Records in a dataset
*-*-*

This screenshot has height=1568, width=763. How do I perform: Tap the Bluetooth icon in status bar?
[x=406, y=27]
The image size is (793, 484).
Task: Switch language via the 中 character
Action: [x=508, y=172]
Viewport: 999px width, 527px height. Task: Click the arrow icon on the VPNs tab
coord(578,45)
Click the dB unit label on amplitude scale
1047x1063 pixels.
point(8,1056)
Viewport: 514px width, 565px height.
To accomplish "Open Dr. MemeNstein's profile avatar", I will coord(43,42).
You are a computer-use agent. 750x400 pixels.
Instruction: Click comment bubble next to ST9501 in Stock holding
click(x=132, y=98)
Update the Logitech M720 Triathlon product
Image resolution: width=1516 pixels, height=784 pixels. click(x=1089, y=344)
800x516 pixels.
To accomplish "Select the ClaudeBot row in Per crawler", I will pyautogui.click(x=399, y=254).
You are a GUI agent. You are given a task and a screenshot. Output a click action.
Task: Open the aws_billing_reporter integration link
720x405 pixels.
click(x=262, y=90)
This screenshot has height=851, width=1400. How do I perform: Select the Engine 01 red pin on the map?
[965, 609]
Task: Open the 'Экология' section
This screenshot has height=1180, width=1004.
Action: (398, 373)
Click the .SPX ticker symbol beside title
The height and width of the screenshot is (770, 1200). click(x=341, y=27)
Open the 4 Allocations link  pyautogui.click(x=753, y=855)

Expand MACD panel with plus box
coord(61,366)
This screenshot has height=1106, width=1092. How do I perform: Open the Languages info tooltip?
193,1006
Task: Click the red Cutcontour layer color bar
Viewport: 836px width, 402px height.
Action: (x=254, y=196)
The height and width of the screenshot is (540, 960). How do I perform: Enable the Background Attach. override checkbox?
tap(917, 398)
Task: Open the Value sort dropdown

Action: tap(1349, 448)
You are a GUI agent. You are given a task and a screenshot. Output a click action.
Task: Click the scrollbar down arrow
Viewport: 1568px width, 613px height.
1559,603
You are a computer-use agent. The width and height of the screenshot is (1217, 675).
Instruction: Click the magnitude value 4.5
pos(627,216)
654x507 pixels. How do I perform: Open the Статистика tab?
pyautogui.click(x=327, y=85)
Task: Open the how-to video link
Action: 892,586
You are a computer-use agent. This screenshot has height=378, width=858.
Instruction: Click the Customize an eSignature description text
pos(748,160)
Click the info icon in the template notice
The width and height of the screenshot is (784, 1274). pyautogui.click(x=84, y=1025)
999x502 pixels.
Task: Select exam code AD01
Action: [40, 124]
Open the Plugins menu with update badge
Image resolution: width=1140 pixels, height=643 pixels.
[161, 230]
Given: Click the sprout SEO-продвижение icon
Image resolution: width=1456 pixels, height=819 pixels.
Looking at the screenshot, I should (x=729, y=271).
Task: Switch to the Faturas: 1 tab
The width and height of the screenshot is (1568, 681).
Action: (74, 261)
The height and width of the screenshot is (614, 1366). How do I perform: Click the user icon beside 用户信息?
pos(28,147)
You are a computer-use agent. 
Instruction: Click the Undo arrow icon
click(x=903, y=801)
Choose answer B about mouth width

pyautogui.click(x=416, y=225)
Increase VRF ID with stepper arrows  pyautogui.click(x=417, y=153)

*-*-*

#### [Your goal]
Update the listing by replacing each "computer-use agent" with "desktop automation agent" and leaving everything else unchanged.

#### [Expected output]
This screenshot has height=1568, width=763. How do I perform: Tap the Bluetooth icon in status bar?
[x=406, y=27]
The image size is (793, 484).
Task: Switch language via the 中 character
Action: [x=508, y=172]
Viewport: 999px width, 527px height. Task: Click the arrow icon on the VPNs tab
coord(578,45)
Click the dB unit label on amplitude scale
1047x1063 pixels.
point(8,1056)
Viewport: 514px width, 565px height.
To accomplish "Open Dr. MemeNstein's profile avatar", I will coord(43,42).
You are a desktop automation agent. 750x400 pixels.
Instruction: Click comment bubble next to ST9501 in Stock holding
click(x=132, y=98)
Update the Logitech M720 Triathlon product
Image resolution: width=1516 pixels, height=784 pixels. click(x=1089, y=344)
800x516 pixels.
To accomplish "Select the ClaudeBot row in Per crawler", I will pyautogui.click(x=399, y=254).
You are a GUI agent. You are given a task and a screenshot. Output a click action.
Task: Open the aws_billing_reporter integration link
720x405 pixels.
click(x=262, y=90)
This screenshot has height=851, width=1400. How do I perform: Select the Engine 01 red pin on the map?
[965, 609]
Task: Open the 'Экология' section
This screenshot has height=1180, width=1004.
Action: (398, 373)
Click the .SPX ticker symbol beside title
The height and width of the screenshot is (770, 1200). click(x=341, y=27)
Open the 4 Allocations link  pyautogui.click(x=753, y=855)

Expand MACD panel with plus box
coord(61,366)
This screenshot has height=1106, width=1092. How do I perform: Open the Languages info tooltip?
193,1006
Task: Click the red Cutcontour layer color bar
Viewport: 836px width, 402px height.
Action: (x=254, y=196)
The height and width of the screenshot is (540, 960). How do I perform: Enable the Background Attach. override checkbox?
tap(917, 398)
Task: Open the Value sort dropdown

Action: tap(1349, 448)
You are a GUI agent. You are given a task and a screenshot. Output a click action.
Task: Click the scrollbar down arrow
Viewport: 1568px width, 613px height.
1559,603
You are a desktop automation agent. The width and height of the screenshot is (1217, 675).
Instruction: Click the magnitude value 4.5
pos(627,216)
654x507 pixels. How do I perform: Open the Статистика tab?
pyautogui.click(x=327, y=85)
Task: Open the how-to video link
Action: 892,586
You are a desktop automation agent. This screenshot has height=378, width=858.
Instruction: Click the Customize an eSignature description text
pos(748,160)
Click the info icon in the template notice
The width and height of the screenshot is (784, 1274). pyautogui.click(x=84, y=1025)
999x502 pixels.
Task: Select exam code AD01
Action: [40, 124]
Open the Plugins menu with update badge
Image resolution: width=1140 pixels, height=643 pixels.
[161, 230]
Given: Click the sprout SEO-продвижение icon
Image resolution: width=1456 pixels, height=819 pixels.
Looking at the screenshot, I should (x=729, y=271).
Task: Switch to the Faturas: 1 tab
The width and height of the screenshot is (1568, 681).
Action: (74, 261)
The height and width of the screenshot is (614, 1366). How do I perform: Click the user icon beside 用户信息?
pos(28,147)
You are a desktop automation agent. 
Instruction: Click the Undo arrow icon
click(x=903, y=801)
Choose answer B about mouth width

pyautogui.click(x=416, y=225)
Increase VRF ID with stepper arrows  pyautogui.click(x=417, y=153)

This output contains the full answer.